FGIA Conference Offers Legislative and Regulatory UpdatesOctober 9th, 2020 by Jordan Scott
The second day of the Fenestration & Glazing Industry Alliance’s (FGIA) 2020 Virtual Fall Conference included an update on U.S. and Canada legislation and regulations that have an impact on the glass industry. FGIA U.S. codes and regulatory affairs manager Kathy Krafka Harkema and FGIA glass products and Canadian industry affairs director Margaret Webb presented the “U.S. and Canadian Legislative and Regulatory Report.”
Krafka Harkema then gave an overview of how COVID-19 has impacted states’ revenues. She said that there’s projected to be a $169-$253 billion shortfall in general fund receipts for the combined fiscal year ending in 2020 and 2021. The highest risk states include Colorado, Florida, California, Oklahoma and Michigan based on five different risk assessment factors.
Krafka Harkema also explained the U.S. Department of Energy’s (DOE) Building Technologies Office sought input on planned technical objectives, targets, tools, overall research, developments and estimates of their program impacts in addition to asking where research goals for building windows and window technologies could be refined. FGIA submitted public comments.
She also pointed out that the DOE is offering up to $80 million in grant dollars to enhance electric grids and increase the flexibility of energy across U.S. buildings. This is in an effort to make the U.S. energy independent. The money could be used for new building designs, products and retrofits that help buildings achieve these goals. The application deadline is November 5, 2020.
The National Environmental Policy Act’s (NEPA) final rule by the Council of Environmental Quality went into effect on September 14, 2020. It was the first update in 40-plus years. The new NEPA update involves cuts to the time it takes to produce environmental impact statements (EISs). The new rule limits EISs to within two years and 150 pages compared to the previous mean of 4.5 years. Twenty-five percent of EISs took six-plus years to complete in the past. This update is expected to produce annualized savings of $83 million.
Krafka Harkema told attendees that year, an executive order “required federal agencies to tell the public how they do business and to create an online portal so the public could see the guidance documents they use.” She explained that the Environmental Protection Agency (EPA) has been “a posterchild for reform” in this effort.

▸ **Complete the following**:
**1)** Answer these questions from the article on the FGIA conference:
(a) Who presented the "U.S. and Canadian Legislative and Regulatory Report"?
(b) What is the application deadline for the DOE grant money?
(c) On what date did the NEPA final rule go into effect?
**2)** Write a continuation of the article on the FGIA conference, starting after its last sentence.
The lines that follow have nothing to do with the article on the FGIA conference.

▸ **Data extracts**:
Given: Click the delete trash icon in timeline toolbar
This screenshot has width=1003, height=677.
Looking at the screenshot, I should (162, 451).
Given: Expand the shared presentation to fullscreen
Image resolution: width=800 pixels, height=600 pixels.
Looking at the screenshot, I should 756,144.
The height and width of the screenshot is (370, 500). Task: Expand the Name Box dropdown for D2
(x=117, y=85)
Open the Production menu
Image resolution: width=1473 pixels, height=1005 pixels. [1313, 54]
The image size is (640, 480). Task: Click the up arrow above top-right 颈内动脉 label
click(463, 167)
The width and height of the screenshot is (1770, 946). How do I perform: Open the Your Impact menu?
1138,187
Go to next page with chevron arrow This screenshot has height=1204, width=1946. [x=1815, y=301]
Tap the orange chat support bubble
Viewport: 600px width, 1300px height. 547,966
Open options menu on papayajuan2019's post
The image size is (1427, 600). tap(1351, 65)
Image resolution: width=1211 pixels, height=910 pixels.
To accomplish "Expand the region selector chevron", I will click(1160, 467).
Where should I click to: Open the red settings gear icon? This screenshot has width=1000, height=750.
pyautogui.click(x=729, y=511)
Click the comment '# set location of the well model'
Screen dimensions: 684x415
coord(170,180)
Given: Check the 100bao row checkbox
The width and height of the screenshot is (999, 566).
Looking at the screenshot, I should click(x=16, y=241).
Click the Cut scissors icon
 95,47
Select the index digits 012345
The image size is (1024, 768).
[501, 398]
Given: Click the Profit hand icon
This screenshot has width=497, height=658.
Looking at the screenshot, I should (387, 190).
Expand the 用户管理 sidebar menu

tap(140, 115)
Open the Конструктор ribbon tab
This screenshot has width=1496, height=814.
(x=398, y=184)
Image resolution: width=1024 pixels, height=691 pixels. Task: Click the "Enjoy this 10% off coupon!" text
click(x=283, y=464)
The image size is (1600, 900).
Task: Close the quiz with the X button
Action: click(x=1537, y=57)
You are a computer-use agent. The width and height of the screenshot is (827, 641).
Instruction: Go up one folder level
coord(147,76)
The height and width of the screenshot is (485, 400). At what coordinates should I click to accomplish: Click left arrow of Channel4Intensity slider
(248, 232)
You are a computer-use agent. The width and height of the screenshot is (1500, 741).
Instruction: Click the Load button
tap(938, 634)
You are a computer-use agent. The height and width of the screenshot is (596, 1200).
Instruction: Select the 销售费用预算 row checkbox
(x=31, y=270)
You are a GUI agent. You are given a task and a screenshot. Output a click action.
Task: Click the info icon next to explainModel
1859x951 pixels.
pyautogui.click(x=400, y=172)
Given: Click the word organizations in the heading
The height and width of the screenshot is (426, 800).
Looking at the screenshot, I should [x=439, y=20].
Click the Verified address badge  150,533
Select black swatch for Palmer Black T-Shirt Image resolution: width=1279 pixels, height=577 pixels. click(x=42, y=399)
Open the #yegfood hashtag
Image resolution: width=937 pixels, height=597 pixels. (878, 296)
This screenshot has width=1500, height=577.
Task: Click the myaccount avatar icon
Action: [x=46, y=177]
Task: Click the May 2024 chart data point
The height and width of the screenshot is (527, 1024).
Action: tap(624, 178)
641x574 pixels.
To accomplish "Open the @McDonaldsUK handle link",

▸ **Results**:
**1)**
(a) Kathy Krafka Harkema and Margaret Webb.
(b) November 5, 2020.
(c) September 14, 2020.

**2)**
During the process, the EPA began tracking how long it takes to process permits, which hadn’t been tracked in the organization’s 50-year history, according to Krafka Harkema. She said the EPA wants to process and decide permits in two years or less. Currently they are processing permits in around six months.
“They’re streamlining grant applications and partnering with states to reduce backlog and take waste out of the process,” she said.
Another update Krafka Harkema wanted attendees to be aware of is that California Governor Gavin Newsom issued an executive order that bans the sale of gas-powered passenger cars and trucks by 2025 in an effort to boost electric vehicle sales and cut greenhouse gas emissions by an estimated 35%. The ban will apply to heavy-duty, long-haul trucks in 2045.
Also in California, the California Consumer Privacy Rights Act (Proposition 24) will be on the state’s ballot on November 3, 2020. It will expand on the California Consumer Privacy Act by giving consumers more rights and limiting businesses’ use of personal data. It would also triple penalties for violations involving consumers under the age of 16. Krafka Harkema explained that this will cost Californians at least $10 million more annual to administer and enforce.
Webb informed members that the Natural Resources Canada (NRCan) is continuing with its market transformation effort for 2030. A Market Transformation Roadmap Advisory Council is being set up and Webb will join the expert teams in this effort.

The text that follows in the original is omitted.